The Biden administration allowed the federal eviction moratorium to expire over the weekend and Congress was unable to extend it.

Historic amounts of rental assistance allocated by Congress had been expected to avert a crisis. But the distribution has been painfully slow: Only about $3 billion of the first tranche of $25 billion had been distributed through June by states and localities. A second amount of $21.5 billion will go to the states.

It wasn’t long after Iliana Diaz began her first day in person at Legal Aid’s Raleigh office that she and others were hit by a tsunami of phone calls.
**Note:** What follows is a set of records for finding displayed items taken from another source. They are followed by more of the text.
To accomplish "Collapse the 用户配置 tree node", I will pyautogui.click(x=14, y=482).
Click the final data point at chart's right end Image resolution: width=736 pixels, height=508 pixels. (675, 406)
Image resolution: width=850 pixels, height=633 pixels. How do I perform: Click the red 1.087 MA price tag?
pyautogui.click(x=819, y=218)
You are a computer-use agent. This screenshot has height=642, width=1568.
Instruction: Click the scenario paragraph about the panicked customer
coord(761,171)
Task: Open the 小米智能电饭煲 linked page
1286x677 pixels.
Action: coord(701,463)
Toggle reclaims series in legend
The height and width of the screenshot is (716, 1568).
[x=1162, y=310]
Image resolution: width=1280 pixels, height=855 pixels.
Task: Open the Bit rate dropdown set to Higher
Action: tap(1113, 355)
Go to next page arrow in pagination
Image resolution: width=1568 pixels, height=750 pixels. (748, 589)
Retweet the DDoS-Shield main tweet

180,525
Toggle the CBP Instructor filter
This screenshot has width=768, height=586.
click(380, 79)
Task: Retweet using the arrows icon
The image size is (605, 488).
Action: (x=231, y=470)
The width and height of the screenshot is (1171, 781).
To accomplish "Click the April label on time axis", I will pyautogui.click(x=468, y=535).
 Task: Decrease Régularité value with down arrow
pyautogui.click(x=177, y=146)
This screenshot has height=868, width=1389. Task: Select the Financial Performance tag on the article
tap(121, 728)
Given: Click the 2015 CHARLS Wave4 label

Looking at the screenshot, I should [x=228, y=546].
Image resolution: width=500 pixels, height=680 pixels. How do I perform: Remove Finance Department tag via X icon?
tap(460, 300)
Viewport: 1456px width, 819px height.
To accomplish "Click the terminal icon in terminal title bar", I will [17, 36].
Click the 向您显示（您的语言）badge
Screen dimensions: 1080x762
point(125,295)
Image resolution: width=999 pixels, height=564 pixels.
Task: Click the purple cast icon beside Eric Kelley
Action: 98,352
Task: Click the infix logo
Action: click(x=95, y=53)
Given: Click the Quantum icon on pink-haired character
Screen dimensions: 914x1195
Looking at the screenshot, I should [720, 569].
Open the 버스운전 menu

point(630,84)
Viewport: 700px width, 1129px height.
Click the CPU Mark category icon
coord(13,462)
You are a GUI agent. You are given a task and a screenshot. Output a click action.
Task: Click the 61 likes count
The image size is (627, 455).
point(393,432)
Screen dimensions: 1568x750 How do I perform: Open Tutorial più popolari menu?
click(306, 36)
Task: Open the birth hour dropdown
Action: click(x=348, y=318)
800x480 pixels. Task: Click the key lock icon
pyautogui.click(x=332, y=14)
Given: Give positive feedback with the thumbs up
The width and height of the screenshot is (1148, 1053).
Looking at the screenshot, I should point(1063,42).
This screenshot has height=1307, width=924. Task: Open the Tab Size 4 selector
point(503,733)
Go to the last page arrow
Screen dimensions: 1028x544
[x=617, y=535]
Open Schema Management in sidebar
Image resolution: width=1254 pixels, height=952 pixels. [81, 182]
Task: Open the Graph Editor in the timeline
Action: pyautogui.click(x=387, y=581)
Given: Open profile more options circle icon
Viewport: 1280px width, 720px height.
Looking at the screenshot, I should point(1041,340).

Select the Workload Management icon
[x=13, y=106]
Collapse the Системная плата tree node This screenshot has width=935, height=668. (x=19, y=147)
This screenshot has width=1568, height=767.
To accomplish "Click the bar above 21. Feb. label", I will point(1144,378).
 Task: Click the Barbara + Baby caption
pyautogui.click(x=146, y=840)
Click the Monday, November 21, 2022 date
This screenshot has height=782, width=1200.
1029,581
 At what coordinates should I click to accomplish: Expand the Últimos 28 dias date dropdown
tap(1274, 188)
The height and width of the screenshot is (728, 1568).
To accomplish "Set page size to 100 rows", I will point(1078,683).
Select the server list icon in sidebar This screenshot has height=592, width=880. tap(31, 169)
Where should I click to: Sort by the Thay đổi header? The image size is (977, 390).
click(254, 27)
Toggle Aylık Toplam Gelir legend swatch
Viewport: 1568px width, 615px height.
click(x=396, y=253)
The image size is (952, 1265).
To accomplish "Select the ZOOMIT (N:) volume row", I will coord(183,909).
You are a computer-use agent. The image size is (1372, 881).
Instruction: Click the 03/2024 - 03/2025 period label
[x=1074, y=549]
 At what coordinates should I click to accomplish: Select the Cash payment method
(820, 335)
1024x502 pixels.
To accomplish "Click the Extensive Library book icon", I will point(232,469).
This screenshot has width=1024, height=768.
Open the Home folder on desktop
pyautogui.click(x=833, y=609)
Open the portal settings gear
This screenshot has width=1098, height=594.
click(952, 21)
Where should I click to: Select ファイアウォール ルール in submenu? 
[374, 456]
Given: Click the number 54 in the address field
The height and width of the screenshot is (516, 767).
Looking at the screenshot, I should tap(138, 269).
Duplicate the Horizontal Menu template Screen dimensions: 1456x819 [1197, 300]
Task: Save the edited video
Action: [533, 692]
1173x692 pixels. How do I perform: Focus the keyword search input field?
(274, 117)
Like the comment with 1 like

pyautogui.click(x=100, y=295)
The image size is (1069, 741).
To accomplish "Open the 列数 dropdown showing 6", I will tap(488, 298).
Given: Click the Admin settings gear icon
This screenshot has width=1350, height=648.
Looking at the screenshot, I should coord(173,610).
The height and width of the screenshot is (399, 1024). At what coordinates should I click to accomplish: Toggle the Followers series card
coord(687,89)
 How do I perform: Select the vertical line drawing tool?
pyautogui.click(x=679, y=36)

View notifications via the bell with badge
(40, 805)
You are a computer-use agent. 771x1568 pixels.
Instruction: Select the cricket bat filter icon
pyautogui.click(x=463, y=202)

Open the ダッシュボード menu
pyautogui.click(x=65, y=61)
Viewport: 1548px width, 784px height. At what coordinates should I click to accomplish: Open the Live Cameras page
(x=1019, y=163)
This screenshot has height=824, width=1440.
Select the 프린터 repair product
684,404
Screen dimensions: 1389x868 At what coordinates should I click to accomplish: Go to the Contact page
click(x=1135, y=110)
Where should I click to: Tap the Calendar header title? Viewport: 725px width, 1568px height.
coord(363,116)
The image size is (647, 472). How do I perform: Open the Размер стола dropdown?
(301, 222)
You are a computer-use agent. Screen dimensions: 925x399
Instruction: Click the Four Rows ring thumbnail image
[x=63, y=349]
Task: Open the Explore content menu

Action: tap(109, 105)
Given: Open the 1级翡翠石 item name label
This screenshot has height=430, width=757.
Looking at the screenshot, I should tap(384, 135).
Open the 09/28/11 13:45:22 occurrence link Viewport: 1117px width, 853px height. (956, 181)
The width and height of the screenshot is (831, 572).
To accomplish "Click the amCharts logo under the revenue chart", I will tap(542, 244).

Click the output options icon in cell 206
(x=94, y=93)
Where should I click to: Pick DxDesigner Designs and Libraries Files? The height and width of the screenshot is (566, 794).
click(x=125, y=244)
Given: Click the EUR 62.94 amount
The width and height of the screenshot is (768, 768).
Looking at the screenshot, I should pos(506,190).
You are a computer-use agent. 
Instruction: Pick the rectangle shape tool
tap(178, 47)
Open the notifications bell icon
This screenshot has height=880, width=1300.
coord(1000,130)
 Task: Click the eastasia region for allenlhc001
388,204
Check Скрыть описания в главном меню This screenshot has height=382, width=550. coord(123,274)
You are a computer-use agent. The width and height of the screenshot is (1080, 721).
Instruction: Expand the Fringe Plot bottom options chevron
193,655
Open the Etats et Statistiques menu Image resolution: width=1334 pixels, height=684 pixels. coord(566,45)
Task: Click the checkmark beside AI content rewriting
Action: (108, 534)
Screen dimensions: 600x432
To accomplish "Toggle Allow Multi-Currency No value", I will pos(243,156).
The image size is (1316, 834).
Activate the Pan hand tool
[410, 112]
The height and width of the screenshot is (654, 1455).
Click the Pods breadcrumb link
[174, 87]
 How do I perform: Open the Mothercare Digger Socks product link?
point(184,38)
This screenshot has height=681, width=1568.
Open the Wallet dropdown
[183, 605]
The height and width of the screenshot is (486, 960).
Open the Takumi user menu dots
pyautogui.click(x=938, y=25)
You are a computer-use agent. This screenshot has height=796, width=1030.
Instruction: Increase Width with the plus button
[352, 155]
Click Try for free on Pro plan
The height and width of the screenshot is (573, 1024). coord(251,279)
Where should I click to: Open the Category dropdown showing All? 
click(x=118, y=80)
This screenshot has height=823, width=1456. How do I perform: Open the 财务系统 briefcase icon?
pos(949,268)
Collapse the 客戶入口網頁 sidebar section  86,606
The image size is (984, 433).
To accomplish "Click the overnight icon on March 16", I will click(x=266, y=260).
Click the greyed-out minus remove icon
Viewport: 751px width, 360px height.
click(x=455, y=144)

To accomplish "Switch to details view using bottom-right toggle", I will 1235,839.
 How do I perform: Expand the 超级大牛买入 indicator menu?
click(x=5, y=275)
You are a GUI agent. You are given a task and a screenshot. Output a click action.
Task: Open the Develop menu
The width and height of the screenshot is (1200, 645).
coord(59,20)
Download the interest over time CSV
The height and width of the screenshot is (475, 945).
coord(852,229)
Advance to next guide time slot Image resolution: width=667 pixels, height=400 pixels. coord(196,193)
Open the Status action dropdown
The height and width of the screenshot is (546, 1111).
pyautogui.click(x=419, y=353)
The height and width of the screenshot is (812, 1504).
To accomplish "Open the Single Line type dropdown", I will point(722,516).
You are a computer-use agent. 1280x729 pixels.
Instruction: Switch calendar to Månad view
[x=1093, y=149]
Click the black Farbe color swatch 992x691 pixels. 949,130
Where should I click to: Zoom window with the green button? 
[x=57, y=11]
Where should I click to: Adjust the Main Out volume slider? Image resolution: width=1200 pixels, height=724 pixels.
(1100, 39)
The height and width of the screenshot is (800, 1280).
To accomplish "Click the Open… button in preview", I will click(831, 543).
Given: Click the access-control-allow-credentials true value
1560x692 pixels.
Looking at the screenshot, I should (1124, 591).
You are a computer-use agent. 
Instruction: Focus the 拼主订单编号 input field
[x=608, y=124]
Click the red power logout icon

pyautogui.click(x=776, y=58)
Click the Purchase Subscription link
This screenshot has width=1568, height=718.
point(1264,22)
Seated and masked in a small room on Monday, Diaz was among the five call center workers frantically trying to do the unachievable: respond to all the messages that had come in from low-income North Carolinians facing the threat of eviction after the federal eviction moratorium expired over the weekend.

The bilingual intake specialist who joined Legal Aid of North Carolina has seen a sharp rise in recent call volume and is motivated to help as many people as she can.

“If I don’t answer that phone call, then potentially that person may not have the chance to call back or they may just never have the chance to get any assistance whatsoever,” Diaz said.

For many struggling renters who have received eviction notices, Legal Aid can be the last line of defense. Depending on how much money they make, the law firm will connect them with a free attorney, another agency or share information on rental assistance programs.

North Carolina’s Housing Opportunities and Prevention of Evictions (HOPE) program offers rent and utility assistance to low-income renters in 88 of the smallest counties in the state. Twelve larger counties are managing their own programs.

The state has set aside roughly $1.3 billion to help tenants cover their housing and utility costs, with nearly $1 billion going to the HOPE program and $300 million to the 12 larger counties.

North Carolina estimates it has awarded a total of more than $305 million to 81,039 different households that qualify for the HOPE program. The 12 counties overseeing their own programs have expended approximately $64 million, according to state officials.

On a typical Monday, the Legal Aid intake staff of a dozen, including five people working in person at the firm’s Raleigh office, will receive about 1,500 calls. Of those, the office will put about 500 in its system. The workers will be lucky if they can respond to half of that.